Dieses Haus war für uns immer mehr als nur ein Gebäude; es war der Mittelpunkt unseres Lebens. Wir kauften es im Dezember 1999, und mit ihm erlebten unsere Kinder, damals 8 und 6 Jahre alt, ihre erste große Freiheit. In unserer Wohnung in Palma waren sie nie allein aus dem Haus gegangen. Hier im Dorf durften sie zum Bäcker gehen und „Suizos“ kaufen, weiche Brötchen mit knusprigem Zucker, die sie so liebten. Es war ein kleines Ritual der Unabhängigkeit, und am meisten genossen sie das Gefühl, allein losziehen zu können.


Die erste Nacht hier war unvergesslich. Der Bau war zwar abgeschlossen, aber der Strom noch nicht angeschlossen. Wir kauften ihnen Pikachu-Taschenlampen, damit sie im Dunkeln keine Angst hatten. Ihre größte Sorge war nicht der Lichtmangel, sondern wie sie morgens ihre Milch ohne Mikrowelle erwärmen sollten. Wir hatten zwar einen Herd, aber für sie gab es Milch nur, wenn sie aus der Mikrowelle kam. Um diese erste Nacht zu feiern, kauften wir spezielle Müslischalen, die wir immer noch haben. Mein älterer Sohn suchte sich eine mit kleinen Tieren aus, und der jüngere natürlich eine mit Mickey Mouse beim Fußballspielen.


Mit dem Wachstum unserer Kinder wuchs auch das Haus. Alle vier bis fünf Jahre sparten wir für eine neue Renovierung. So passte sich Sa Llimonera nach und nach unserer Familie an. Eines der größten Projekte war der Swimmingpool. Er war das Ergebnis jahrelanger harter Arbeit und eines gemeinsamen Traums.

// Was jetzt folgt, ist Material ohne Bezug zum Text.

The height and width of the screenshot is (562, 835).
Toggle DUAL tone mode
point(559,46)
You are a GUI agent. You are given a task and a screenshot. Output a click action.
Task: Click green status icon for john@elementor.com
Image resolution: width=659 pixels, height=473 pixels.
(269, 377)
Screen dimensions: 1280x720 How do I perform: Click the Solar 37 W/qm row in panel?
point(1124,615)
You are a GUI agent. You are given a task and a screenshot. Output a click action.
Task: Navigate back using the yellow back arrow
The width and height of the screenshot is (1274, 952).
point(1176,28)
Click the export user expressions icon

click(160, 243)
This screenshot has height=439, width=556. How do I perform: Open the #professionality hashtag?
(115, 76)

Als unsere Kinder 2017 größer wurden und weniger Zeit zu Hause verbrachten, merkten wir, dass Sa Llimonera etwas zu groß für uns geworden war. Wir hatten die Möglichkeit, ein kleineres Haus zu kaufen und beschlossen, dieses hier zu vermieten, damit auch andere Familien und Freundesgruppen hier ihre eigenen Erlebnisse sammeln können. Wir lieben es, Gäste zu beherbergen, und es freut uns sehr, dass auch Sie nun Teil der Sa Llimonera-Geschichte sind.

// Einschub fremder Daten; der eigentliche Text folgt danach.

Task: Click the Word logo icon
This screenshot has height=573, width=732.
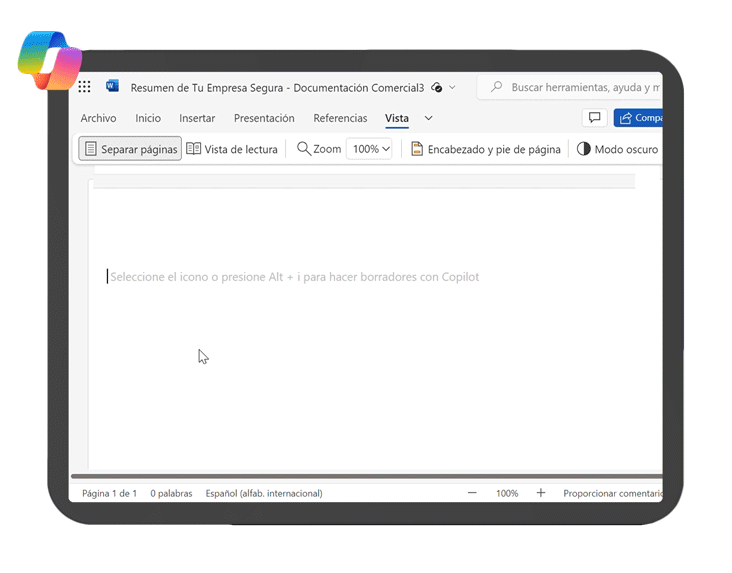Action: (x=112, y=87)
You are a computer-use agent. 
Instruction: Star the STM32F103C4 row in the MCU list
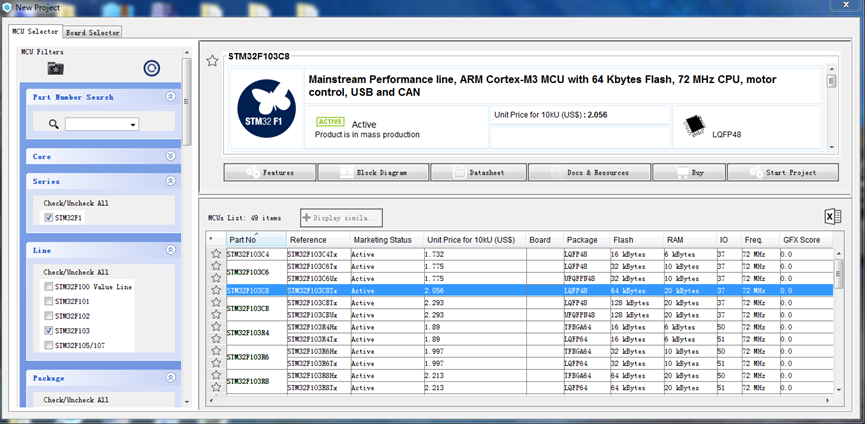pos(215,255)
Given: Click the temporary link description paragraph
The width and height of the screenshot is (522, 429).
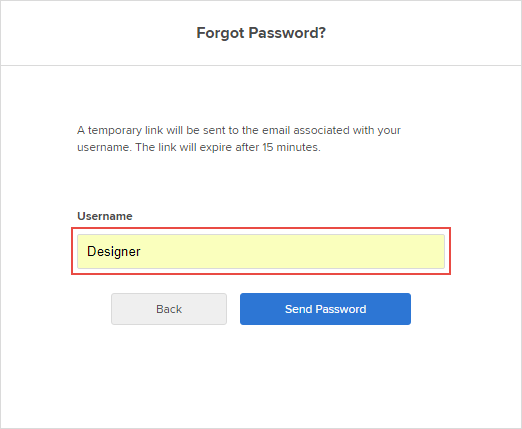Looking at the screenshot, I should pos(239,139).
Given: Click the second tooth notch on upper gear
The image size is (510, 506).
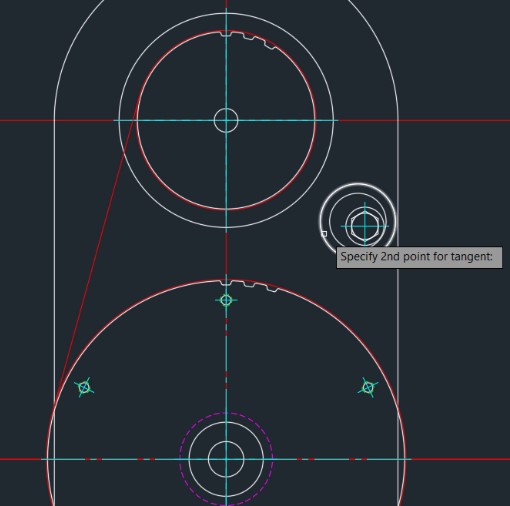Looking at the screenshot, I should [x=248, y=37].
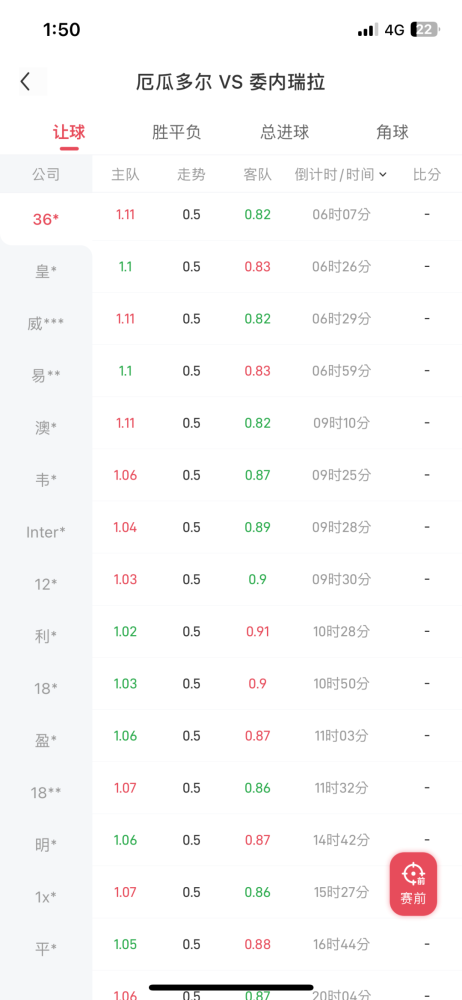Open the 角球 tab

coord(392,132)
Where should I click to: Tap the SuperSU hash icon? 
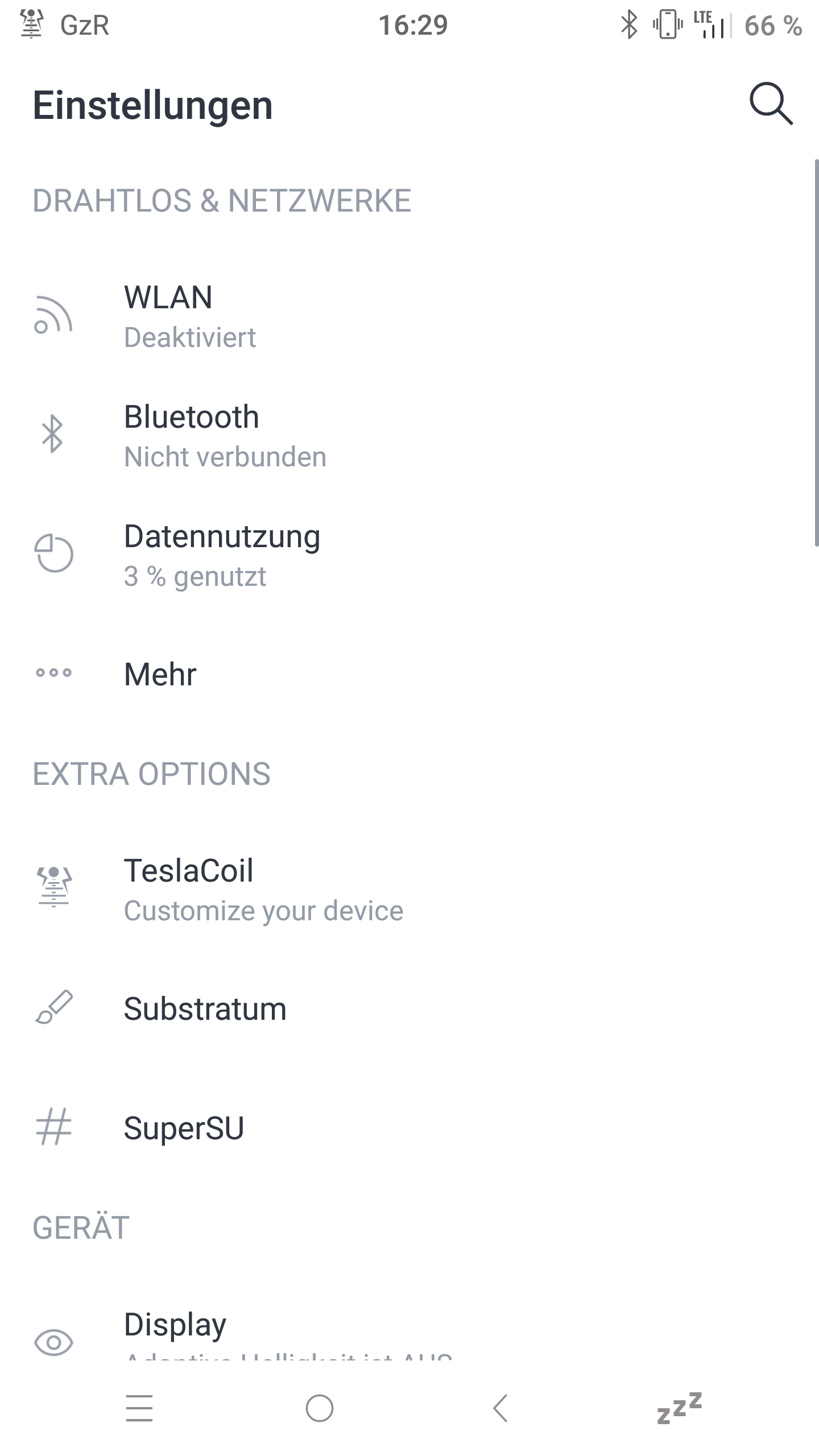(x=53, y=1127)
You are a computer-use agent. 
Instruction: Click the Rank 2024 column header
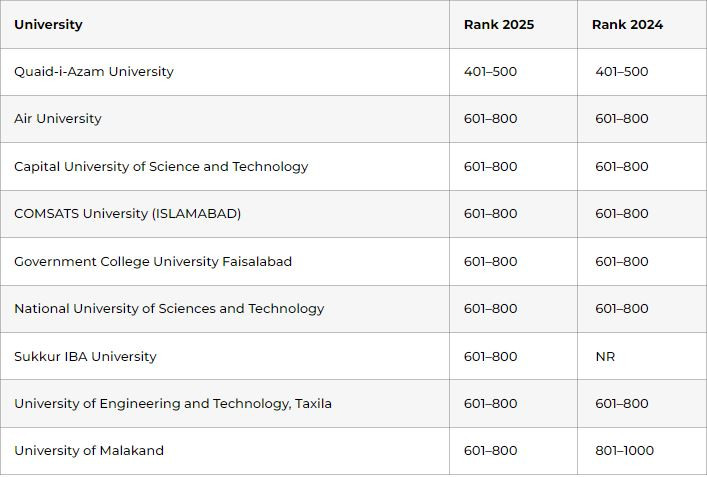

Wir hoffen, dass Sie Ihren Aufenthalt genießen und dass dieses Haus Ihnen ebenso besondere Erinnerungen beschert wie uns.


Weitere Informationen

Unser Team

In diesem Haus hatten wir die treusten Tiere der Welt. Es begann mit zwei Katzen, Blanquita und París, gefolgt von zwei Hunden, Quina und Roni (unserem „Ronaldinho“). Dann kam die Katze Moixeta, die drei Kätzchen bekam, und später die drei Jack Russell Terrier: Vater, Mutter und Baby. Heute sind wir mit den Hunden meiner Kinder eine große Familie. Sa Llimonera war schon immer ein Zuhause voller Leben und fröhlichem Bellen und Miauen.